Wednesday, April 19, 2017

Stormy Weather

My mother's house was destroyed by a tornado
102 years, to the day, after the great
tornado that destroyed the town.
I have this observation to share on this morning when there is nothing for me to do but stay home and hope that I am personally spared from the impending destructive weather.
That observation being that the stability of the climate and weather has become an issue. I am in my early sixties and I remember a time in my living memory when rain in the summer months was moderate to scare, but in the late eighties and early nineties, I started noting a dramatic increase in precipitation.
Northeast and central Alabama have an abundance of streams that draw white water enthusiast; I have been such-a-one myself, so I know the drill and have become adept at noticing the water levels and cycles of rain and all of that has changed dramatically in the last thirty years. When I was a young man, no one went canoeing in Alabama in the summer and now they do. Frequent and heavy precipitation is a thing now.

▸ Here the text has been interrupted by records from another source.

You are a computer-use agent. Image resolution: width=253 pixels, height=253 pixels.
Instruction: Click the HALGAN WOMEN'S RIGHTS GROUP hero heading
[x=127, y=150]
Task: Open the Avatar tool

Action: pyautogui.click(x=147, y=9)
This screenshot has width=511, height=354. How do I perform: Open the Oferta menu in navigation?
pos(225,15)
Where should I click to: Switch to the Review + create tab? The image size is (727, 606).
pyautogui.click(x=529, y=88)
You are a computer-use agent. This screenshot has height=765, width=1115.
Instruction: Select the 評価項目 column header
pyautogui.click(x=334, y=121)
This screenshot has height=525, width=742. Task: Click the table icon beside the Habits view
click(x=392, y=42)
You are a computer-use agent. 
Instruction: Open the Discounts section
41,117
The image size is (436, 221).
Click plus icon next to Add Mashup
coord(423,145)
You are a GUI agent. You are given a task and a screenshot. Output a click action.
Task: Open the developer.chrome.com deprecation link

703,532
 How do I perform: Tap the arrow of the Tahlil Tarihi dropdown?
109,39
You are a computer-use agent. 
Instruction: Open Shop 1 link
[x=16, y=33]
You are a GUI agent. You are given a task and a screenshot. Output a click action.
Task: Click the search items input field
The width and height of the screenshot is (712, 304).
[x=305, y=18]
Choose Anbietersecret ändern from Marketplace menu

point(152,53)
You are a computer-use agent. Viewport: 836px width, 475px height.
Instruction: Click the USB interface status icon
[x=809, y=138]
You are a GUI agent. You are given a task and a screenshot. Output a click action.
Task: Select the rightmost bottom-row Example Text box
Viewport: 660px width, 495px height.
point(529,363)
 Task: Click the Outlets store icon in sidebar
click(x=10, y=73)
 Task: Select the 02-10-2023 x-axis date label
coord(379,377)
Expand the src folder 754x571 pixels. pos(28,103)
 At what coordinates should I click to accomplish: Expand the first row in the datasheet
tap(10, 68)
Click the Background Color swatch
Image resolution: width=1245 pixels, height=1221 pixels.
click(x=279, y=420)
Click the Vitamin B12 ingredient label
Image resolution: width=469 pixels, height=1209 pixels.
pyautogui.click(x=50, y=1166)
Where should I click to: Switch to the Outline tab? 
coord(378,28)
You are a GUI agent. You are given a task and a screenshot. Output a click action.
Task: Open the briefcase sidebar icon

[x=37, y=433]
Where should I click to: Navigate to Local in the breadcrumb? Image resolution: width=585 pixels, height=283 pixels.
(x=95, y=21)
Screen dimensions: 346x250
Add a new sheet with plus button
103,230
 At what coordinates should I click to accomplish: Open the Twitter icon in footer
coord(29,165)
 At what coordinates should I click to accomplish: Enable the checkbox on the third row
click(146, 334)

I first noticed it in the late eighties and early nineties and it had been predicted by another new thing, climate modeling, scientist telling us that as ice melted more free water would fall as rain.
And as the years passed another new phenomenon was noted, an alternating cycle of severe droughts -- -- in 2007 and 2016 -- -- the two most severe droughts since the beginning of record keeping, the later drought being even more severe than the former, These were both destructive and unprecedented events;  I'm pretty sure my baby blue hydrangeas are gone  and as spring move towards summer, I may well find that other species have been exterminated from my yard. 
 It is now early April and it is raining and raining again; lasts week there was a destructive and brief storm that mauled my neighborhood from which I fortunately escaped personal damage. It was a really crazy and sudden storm; it came sudden and full of fury just after twilight with tons and tons of rain and straight line winds.
I was away when it hit and when I drove back to my neighborhood, dodging downed trees and power lines; the electricity was out and the sky was as clear as a mountain top one-hundred miles from the city. The stars in the night sky were brilliant -- -- Crazy!
And now a week later as I drive the  cut-off between Rugby and Oporto Madrid Boulevard, I skirt right at the base of Ruffner Mountain and there has been deep standing water on the street for the entire week.
It has not subsided; it still flows from the base of the mountain, from some great subterranean source that I imagine is filled beyond imagining.
I am tired of talking about it and I certainly do not have the patience to debate a fool about what is so obvious (nor do I imagine that such a debate would ever be productive) and I no longer think a political consensus is possible with the cult of denial.
I do not care much for politics, nor do I care much personally for the practice of doing yoga. I find both of them to be boring, but never the less I do them because it is good for me and very much in my self interest to do so.
The thing about addressing the climate in the Untied States just now is that it is much more of a political problem than a functional problem; we are at war with a political and cultural faction whose worldview is contradicted by facts and their obstinacy is very much against my own self interest. I am by nature a pretty pugnacious guy and have just about given up on reasonable persuasion and have come to the conclusion that the only thing for it is to defeat them. 
Maybe the ones who are left standing after that leveling will be more prone to the evaluation of objective facts and political consensus. I hope so and I really do not care for the playing of this game, but it seems that circumstances have left me with few other choices.
I don't like it but they don't ask you!